Consider awarding credit to attorneys who bring value to a client's ongoing relationship with the firm, especially in retaining the client through various challenges that may have been encountered or expanding the client services into additional, unrelated areas, regardless of whether they originally brought the client on board. That means making other partners, associates and possibly even paralegals eligible for credit sharing. For example, your firm might opt to award origination sharing to partners who develop new business with existing clients.

Firms should develop a specific policy for credit-sharing, with clear metrics for what will be measured and compensated. The policy should also address how a credit will be distributed when the originating attorney departs.

It is wise to allocate origination credits by matter, not by client. Such allocation also encourages other attorneys to expand the client relationship, growing revenues for the firm.
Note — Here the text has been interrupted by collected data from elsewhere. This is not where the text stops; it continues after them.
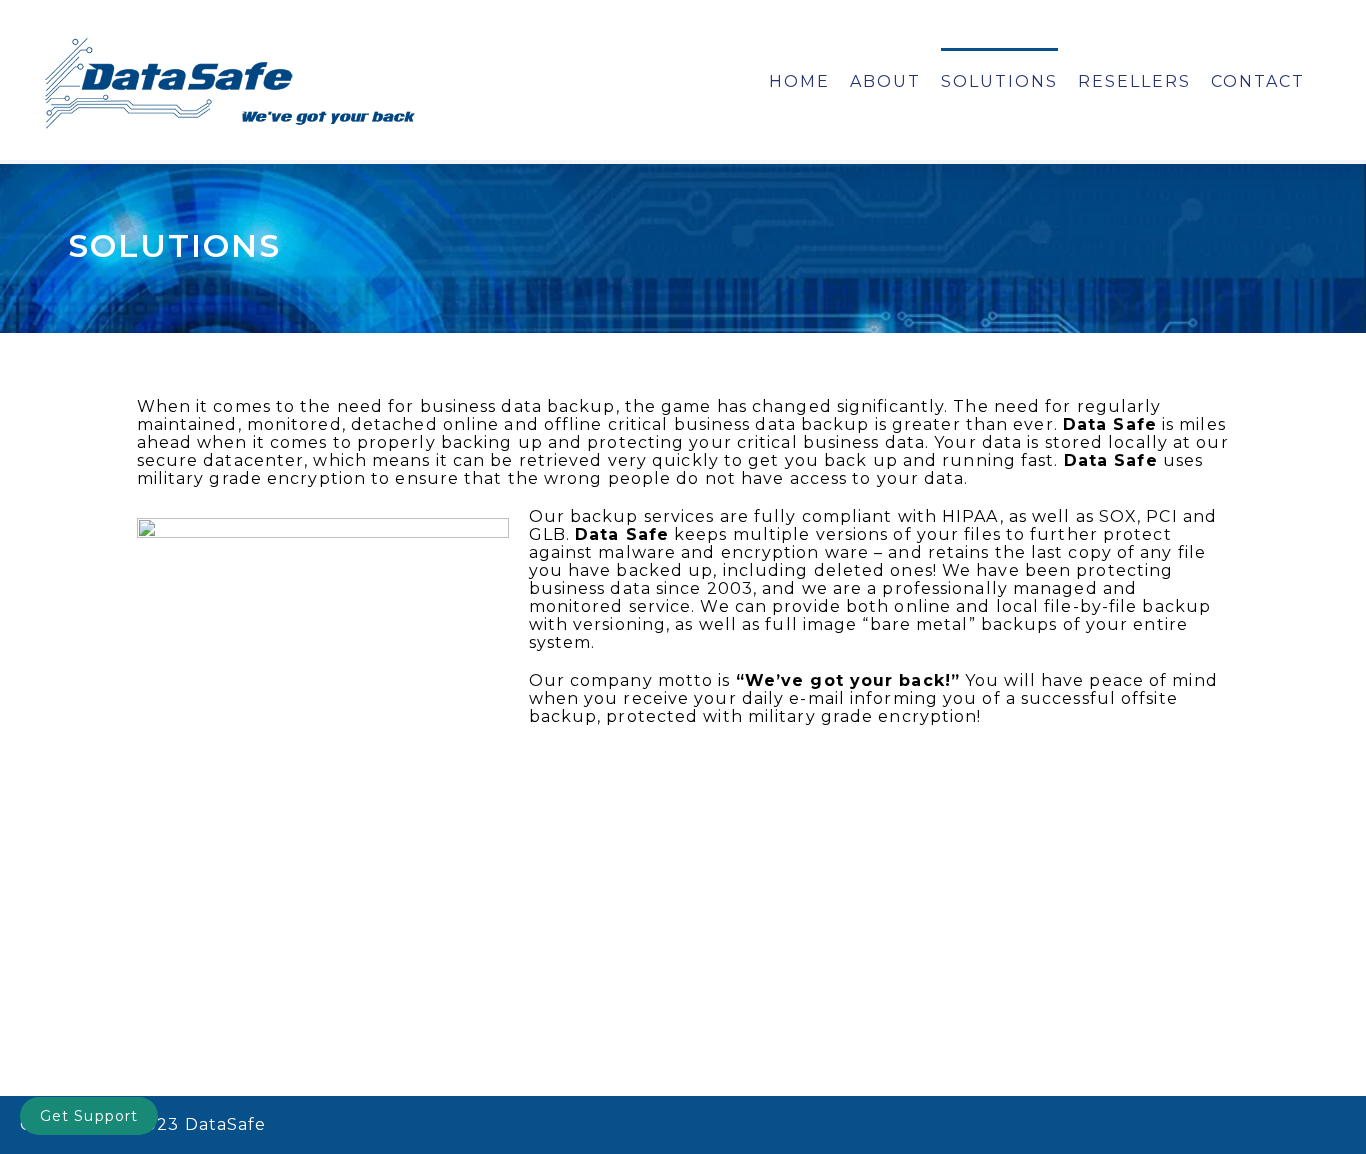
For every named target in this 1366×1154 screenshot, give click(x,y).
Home (799, 81)
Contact (1258, 81)
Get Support (89, 1116)
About (885, 81)
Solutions (999, 81)
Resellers (1134, 81)
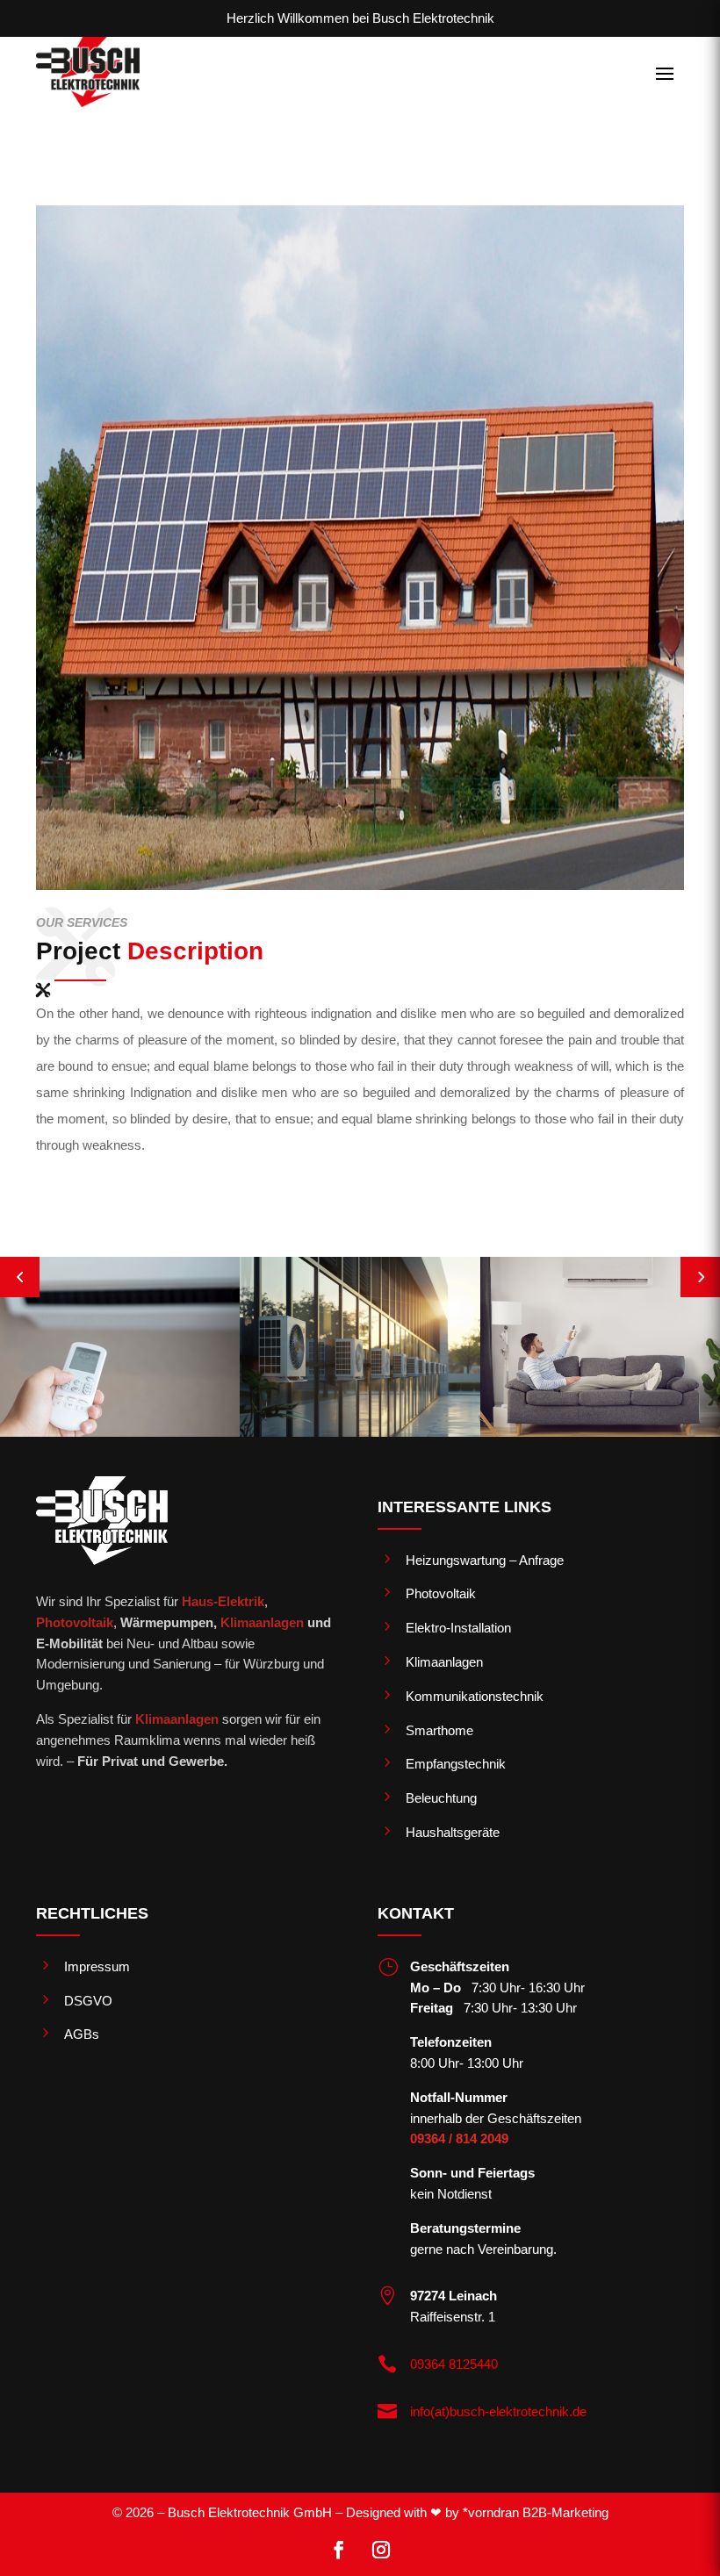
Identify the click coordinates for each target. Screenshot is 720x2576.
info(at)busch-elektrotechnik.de (498, 2411)
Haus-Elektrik (223, 1601)
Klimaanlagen (262, 1622)
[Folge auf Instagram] (381, 2549)
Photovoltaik (74, 1622)
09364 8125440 (454, 2364)
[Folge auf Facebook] (338, 2549)
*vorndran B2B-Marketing (535, 2512)
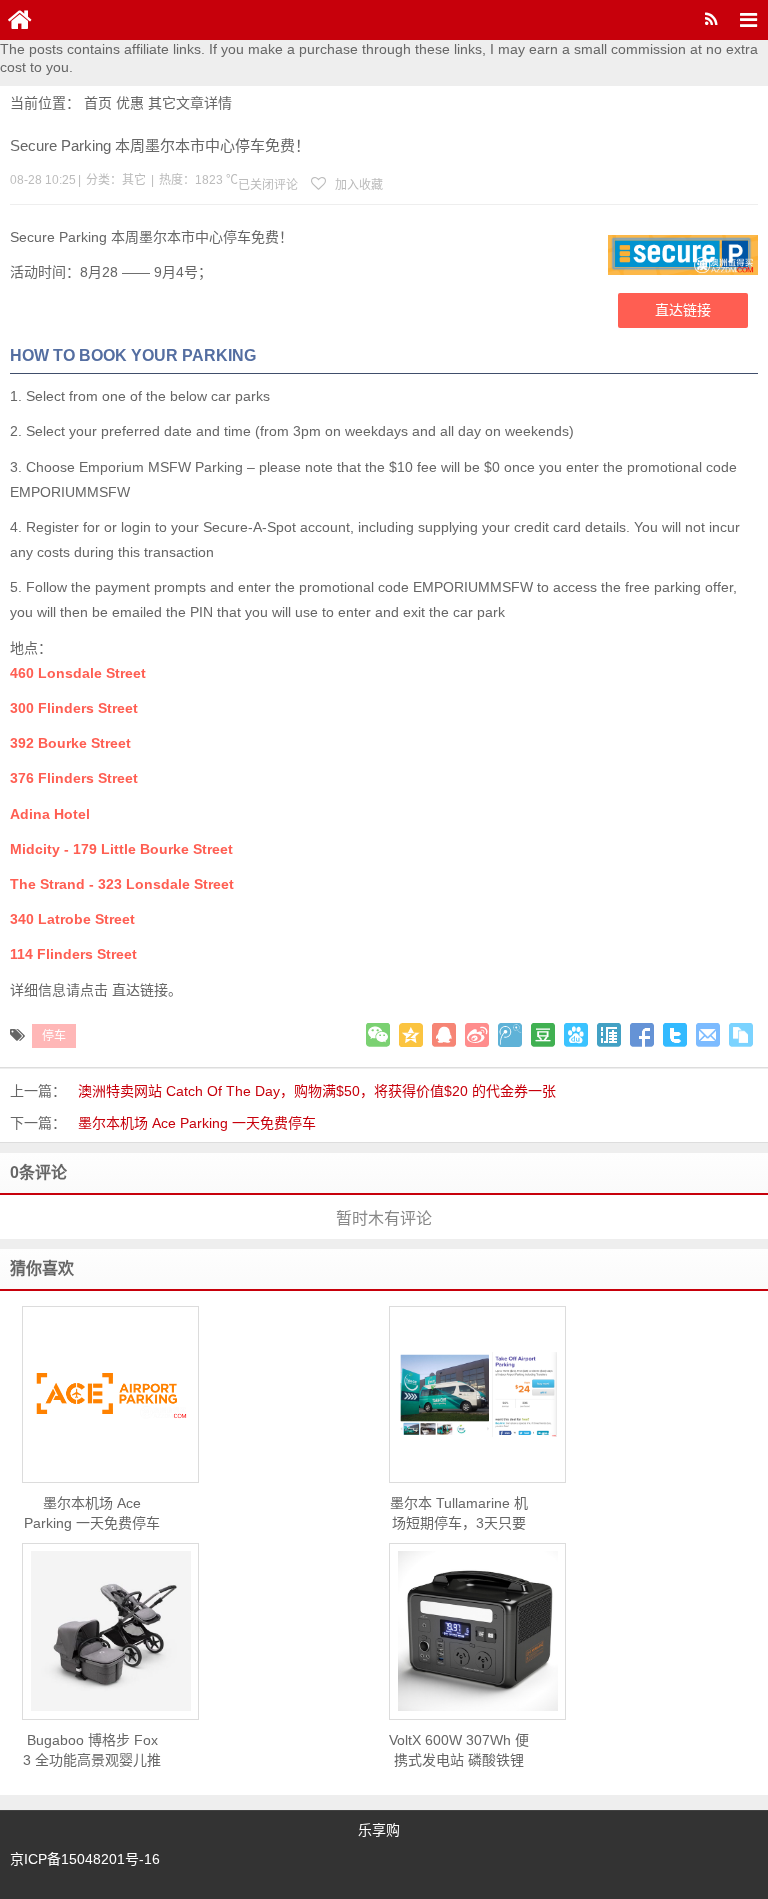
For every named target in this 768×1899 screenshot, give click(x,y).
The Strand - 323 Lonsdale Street (122, 884)
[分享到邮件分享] (708, 1035)
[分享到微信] (378, 1035)
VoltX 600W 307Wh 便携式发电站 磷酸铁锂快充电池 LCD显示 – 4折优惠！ (459, 1751)
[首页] (20, 20)
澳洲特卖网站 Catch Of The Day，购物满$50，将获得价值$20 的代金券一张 (317, 1091)
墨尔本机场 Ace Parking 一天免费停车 (197, 1123)
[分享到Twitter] (675, 1035)
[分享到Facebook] (642, 1035)
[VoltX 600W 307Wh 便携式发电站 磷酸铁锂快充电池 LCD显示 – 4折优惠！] (477, 1631)
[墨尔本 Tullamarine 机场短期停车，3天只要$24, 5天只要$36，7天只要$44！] (477, 1394)
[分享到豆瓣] (543, 1035)
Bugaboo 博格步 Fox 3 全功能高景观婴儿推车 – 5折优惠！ (92, 1751)
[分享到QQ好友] (444, 1035)
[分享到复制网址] (741, 1035)
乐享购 (379, 1830)
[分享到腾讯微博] (510, 1035)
Firms should provide a mechanism to incentivize senior attorneys to transition relationships in a timely manner before retirement. For example, you might double the credit in the years before retirement so both the senior lawyer and the lawyer taking over get credit.

ONE SIZE DOES NOT FIT ALL

There is no universal origination credit policy that will work equally well for all law firms. Take the time to develop a policy that reflects your firm's specific culture, goals and values.

The content of this article is intended to provide a general guide to the subject matter. Specialist advice should be sought about your specific circumstances.